Contributions to RAPIDS Accelerator for Apache Spark Tools fall into the following three categories.

  1. To report a bug, request a new feature, or report a problem with documentation, please file an issue describing in detail the problem or new feature. The project team evaluates and triages issues, and schedules them for a release. If you believe the issue needs priority attention, please comment on the issue to notify the team.
  2. To propose and implement a new Feature, please file a new feature request issue. Describe the intended feature and discuss the design and implementation with the team and community. Once the team agrees that the plan looks good, go ahead and implement it using the code contributions guide below.
  3. To implement a feature or bug-fix for an existing outstanding issue, please follow the code contributions guide below. If you need more context on a particular issue, please ask in a comment.

Branching Convention

There are two branches in this repository:

  • dev: are development branches which can change often. Note that we merge into the branch with the greatest version number, as that is our default branch.

  • main: is the branch with the latest released code, and the version tag (i.e. v0.1.0) is held here. main will change with new releases, but otherwise it should not change with every pull request merged, making it a more stable branch.

Code contributions

Code style guide

Please follow the style of the existing codebase.

  • Run pylint over your code using .pylintrc file in each module.
    • line width: 120 characters
  • Some pylint warnings could be incorrect. For incorrect ones, suppress those warnings by setting a line-level comment.

Testing your changes

  • Add appropriate unit-tests that covers the new changes.
  • Run tox on the entire project. For example, to test changes committed to user_tools:
    $ cd user_tools
    $ # install tox
    $ pip install tox
    $ # run tox
    $ tox  

Sign your work

We require that all contributors sign-off on their commits. This certifies that the contribution is your original work, or you have rights to submit it under the same license, or a compatible license.

Any contribution which contains commits that are not signed off will not be accepted.

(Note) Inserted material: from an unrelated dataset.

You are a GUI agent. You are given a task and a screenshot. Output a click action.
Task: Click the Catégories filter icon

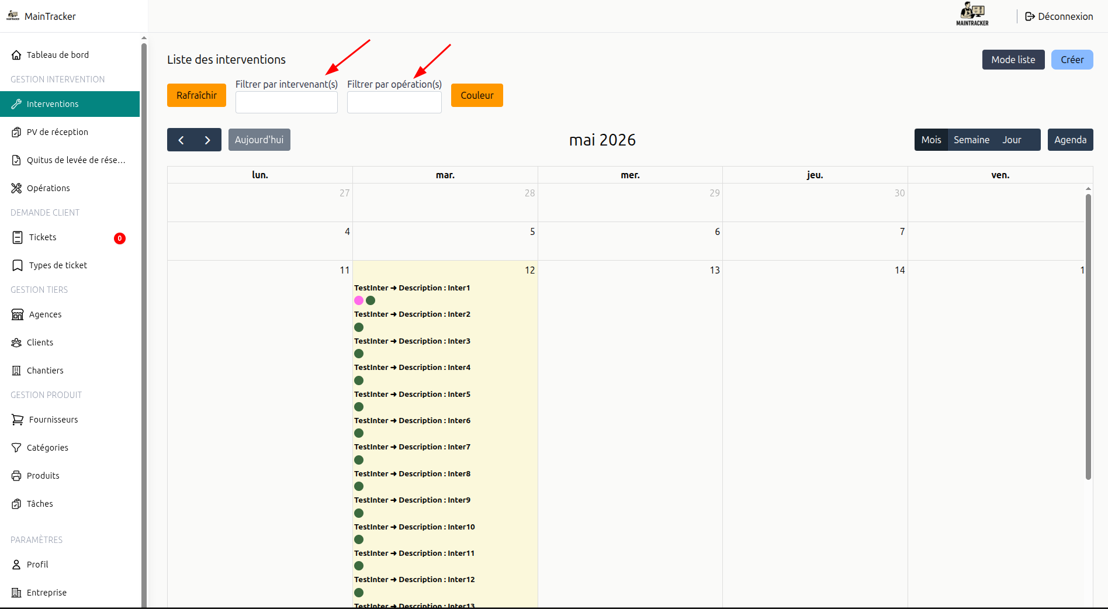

To sign off on a commit use the --signoff (or -s) option when committing your changes:

git commit -s -m "Add cool feature."

This will append the following to your commit message:

Signed-off-by: Your Name <your@email.com>

The sign-off is a simple line at the end of the explanation for the patch. Your signature certifies that you wrote the patch or otherwise have the right to pass it on as an open-source patch.
Use your real name, no pseudonyms or anonymous contributions.
If you set your user.name and user.email git configs, you can sign your commit automatically with git commit -s.

The signoff means you certify the below (from developercertificate.org):

Developer Certificate of Origin
Version 1.1

Copyright (C) 2004, 2006 The Linux Foundation and its contributors.
1 Letterman Drive
Suite D4700
San Francisco, CA, 94129

Everyone is permitted to copy and distribute verbatim copies of this
license document, but changing it is not allowed.


Developer's Certificate of Origin 1.1

By making a contribution to this project, I certify that:

(a) The contribution was created in whole or in part by me and I
    have the right to submit it under the open source license
    indicated in the file; or

(b) The contribution is based upon previous work that, to the best
    of my knowledge, is covered under an appropriate open source
    license and I have the right under that license to submit that
    work with modifications, whether created in whole or in part
    by me, under the same open source license (unless I am
    permitted to submit under a different license), as indicated
    in the file; or

(c) The contribution was provided directly to me by some other
    person who certified (a), (b) or (c) and I have not modified
    it.

(d) I understand and agree that this project and the contribution
    are public and that a record of the contribution (including all
    personal information I submit with it, including my sign-off) is
    maintained indefinitely and may be redistributed consistent with
    this project or the open source license(s) involved.